I've posted this in another Christian Guild (not to us) so if you're there this might look familiar. I just need to know that people are praying about this. I scared that Jon will never understand what I'm trying to tell him, and that could lead to a break up, which I still dont think will happen. I dont think it's a plausable thing, but it's important that this is given to God. Thanks guys
I've been dating my boyfriend (Jon) for over a year now..and I'm kinda worried. It's not like I think that our relationship is falling apart. It's mosr certainly not. But there is a snag, and a rather large snag it is.
See here's the thing, Jon is a Baptist and I'm not. Actually, I dont belong to any denomination at all. I attend a SDA (Seventh Day Advantist) church, but do not belong to any one denomination. I think that denominations seperate Gods people and are stupid. I' never call myself SDa. I call myself Christian. I also have no right calling myslef SDA since I dont believe half the stuff they do anyways.
Okay, so a lot of people think that SDA churches are cults.
This url explains why this is so. It's mostly about this lady names Ellen White. Many SDAs believe her to be a prophet, and she believes some pretty weird things, and I'd say she's just about as wack as that Mary Baxter lady with her divine revelation of Hell.
Jon and I never had any problem before with the churches that we attend. We both think that so long as the bases of our beliefs are correct, the small differences dont matter (ie - opinions on hell, women peaching in churches, etc.) since God will use us both to persuade the other person to the truth.
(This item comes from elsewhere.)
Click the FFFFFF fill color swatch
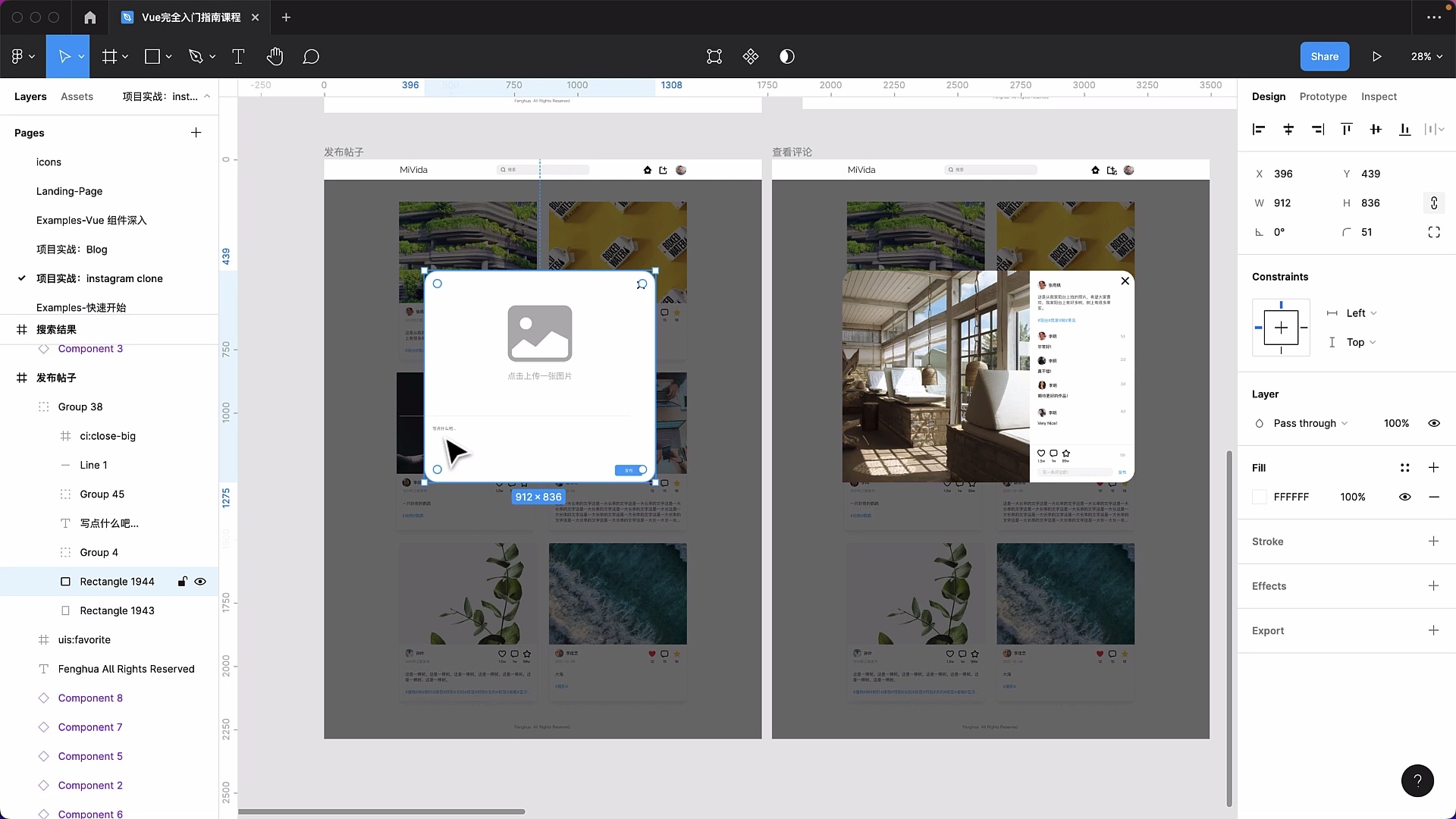The height and width of the screenshot is (819, 1456). (1260, 497)
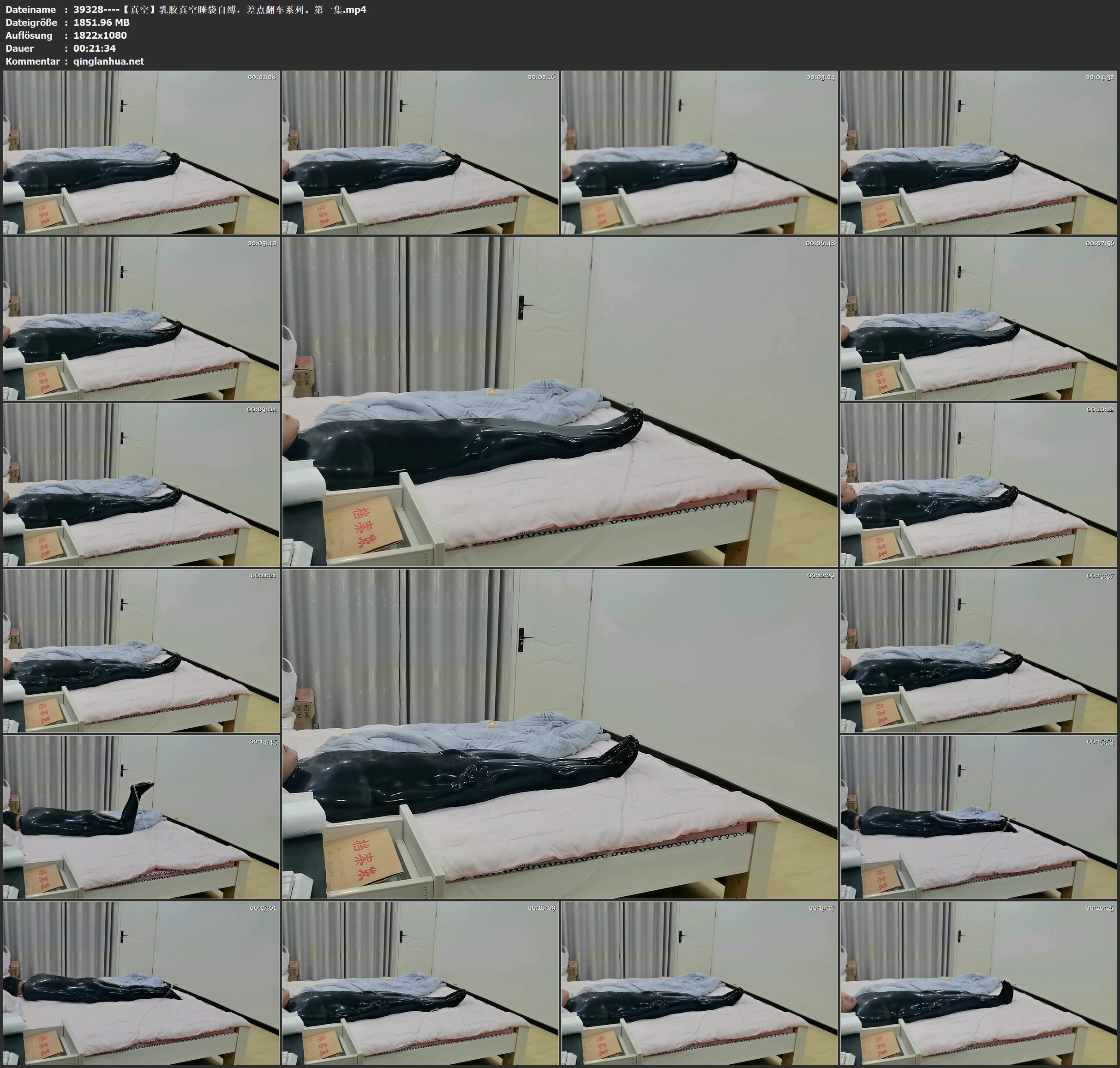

We're both kinda stubborn about our faith, but either way, God uses the ones we love to get to our hearts, and that's how we know that eventually we'll have the same beliefs.
All of a sudden, Jon's mom shows him this web site (the one in the link in one of the other paragraphs) and now he's scared for me since I attend a SDA church. However, he doesn't seem to understand that my church doesn't believ more than half that stuff either way. No one in my church believes that the atonement wasn't finished at the cross, that we shouldn't eat pork, that Satan bears our sins, Or that ee are saved through grace plus works. We dont believe any of that stuff, that's all practically anti-christ. But Jon doesn't want to accept the fact that I attend an SDA church who doesn't even advertise itself as one. He cant understand that when visiters come, they dont think that we're SDA. He's having a very hard time trusting my judgement on what is Christian and what is not, and he's having an even harder time accepting that my church isn't satanic, and that it's not a cult.
As you can imagine, this is very frustrating for me since I've explained over and over that my church isn't a cult, doesn't believe half the SDA beliefs, and isn't satanic. Even though I've said this in more ways than one, and in plain english, he just can't wrap his mind around this concept.
So my request is that you would pray for me and Jon. I'm scared for what conclusions he might draw about me, and it doesn't make me feel very good. I feel very untrusted, frustrated, and scared. I've given this to God and I think this is the most I've prayed in one hour. I know that God is faithful and true, and that if he wants Jon and I together, he will help resolve this issue, but I need confirmation. I know it's true but I'm still scared, which means that something inside of me is doubting. I dont want to doubt, I just want to trust God with all my mind and heart. I need to trust that he'll take care of me and Jon.